Nicholas Farr, an assistant economist at Capital Economics, said the rise in commodity prices since Russia’s invasion had pushed up costs for businesses. “It is not surprising that, given the sharp rise in commodity prices since the start of the war in Ukraine, the composite PMI input price balance rose slightly further, from 81.6 to 81.7, with companies reporting that these costs were passed on, with the output price balance reaching its highest point. level since the series began in 1999,” he said. “Overall, the PMI survey offers some encouragement that the economy has so far been fairly resilient to the war in Ukraine. But this probably won’t last.”

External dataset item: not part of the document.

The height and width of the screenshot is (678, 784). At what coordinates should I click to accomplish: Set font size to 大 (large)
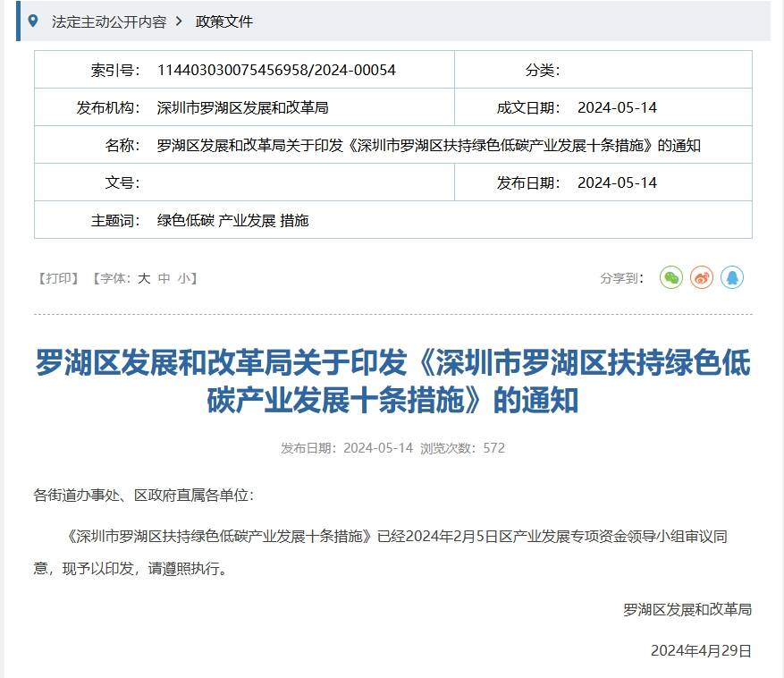click(144, 278)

Martin Beck, chief economic adviser to the EY Item Club, said the economy appears to have weathered the slowdown in activity after Omicron and the impact of the war in Ukraine on business sentiment. “While the flash manufacturing PMI fell to 55.5 from 58.0 in February, the services index rose from 60.5 to 61.0,” he said. “As a result, the March composite PMI for flashes of 59.7 declined only slightly from February’s 59.9 and remained well above its long-term average.”

Beck added: “That said, the forward-looking indicators were less optimistic. Notably, the business confidence measure of the S&P Global/CIPS survey fell to its lowest level since October 2020.” While direct trade between the UK and Russia is very low, new supply chain disruptions have emerged due to the importance of Russia and Ukraine as commodity exporters, he said.